▸ PROBLEM STATEMENT
The answer should hold exactly the lines of the entries below from the one containing "Click Switch Build" through the last line, both included.

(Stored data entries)
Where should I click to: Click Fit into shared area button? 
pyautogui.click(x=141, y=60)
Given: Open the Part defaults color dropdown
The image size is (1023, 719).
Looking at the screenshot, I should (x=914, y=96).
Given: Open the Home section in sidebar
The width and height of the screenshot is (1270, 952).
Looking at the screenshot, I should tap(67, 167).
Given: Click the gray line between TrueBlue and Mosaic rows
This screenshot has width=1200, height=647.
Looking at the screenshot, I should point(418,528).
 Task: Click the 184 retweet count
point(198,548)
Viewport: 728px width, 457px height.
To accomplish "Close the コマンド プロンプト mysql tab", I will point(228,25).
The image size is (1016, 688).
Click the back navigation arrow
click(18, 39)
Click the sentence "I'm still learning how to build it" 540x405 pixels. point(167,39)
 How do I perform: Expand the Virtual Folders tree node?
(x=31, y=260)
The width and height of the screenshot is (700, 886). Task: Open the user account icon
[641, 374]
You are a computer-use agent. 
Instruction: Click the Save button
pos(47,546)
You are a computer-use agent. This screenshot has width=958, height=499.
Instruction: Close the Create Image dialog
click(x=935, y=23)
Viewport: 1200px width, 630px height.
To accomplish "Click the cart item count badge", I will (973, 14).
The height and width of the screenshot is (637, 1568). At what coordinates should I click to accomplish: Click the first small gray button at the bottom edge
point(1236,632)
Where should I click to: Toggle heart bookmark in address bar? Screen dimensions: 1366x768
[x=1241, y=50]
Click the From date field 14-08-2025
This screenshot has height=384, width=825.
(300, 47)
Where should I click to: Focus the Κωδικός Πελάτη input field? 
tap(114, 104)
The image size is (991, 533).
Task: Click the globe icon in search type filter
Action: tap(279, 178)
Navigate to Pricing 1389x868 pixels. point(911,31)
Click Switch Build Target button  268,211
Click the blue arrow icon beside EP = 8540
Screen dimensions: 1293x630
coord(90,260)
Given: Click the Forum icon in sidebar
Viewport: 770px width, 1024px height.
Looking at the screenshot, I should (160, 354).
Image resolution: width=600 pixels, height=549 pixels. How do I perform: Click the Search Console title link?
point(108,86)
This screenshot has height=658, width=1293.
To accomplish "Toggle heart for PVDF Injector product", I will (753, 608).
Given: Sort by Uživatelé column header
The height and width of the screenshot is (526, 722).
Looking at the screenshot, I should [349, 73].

▸ WRITTEN ANSWER
Click Switch Build Target button  268,211
Click the blue arrow icon beside EP = 8540
Screen dimensions: 1293x630
coord(90,260)
Given: Click the Forum icon in sidebar
Viewport: 770px width, 1024px height.
Looking at the screenshot, I should (160, 354).
Image resolution: width=600 pixels, height=549 pixels. How do I perform: Click the Search Console title link?
point(108,86)
This screenshot has height=658, width=1293.
To accomplish "Toggle heart for PVDF Injector product", I will (753, 608).
Given: Sort by Uživatelé column header
The height and width of the screenshot is (526, 722).
Looking at the screenshot, I should [349, 73].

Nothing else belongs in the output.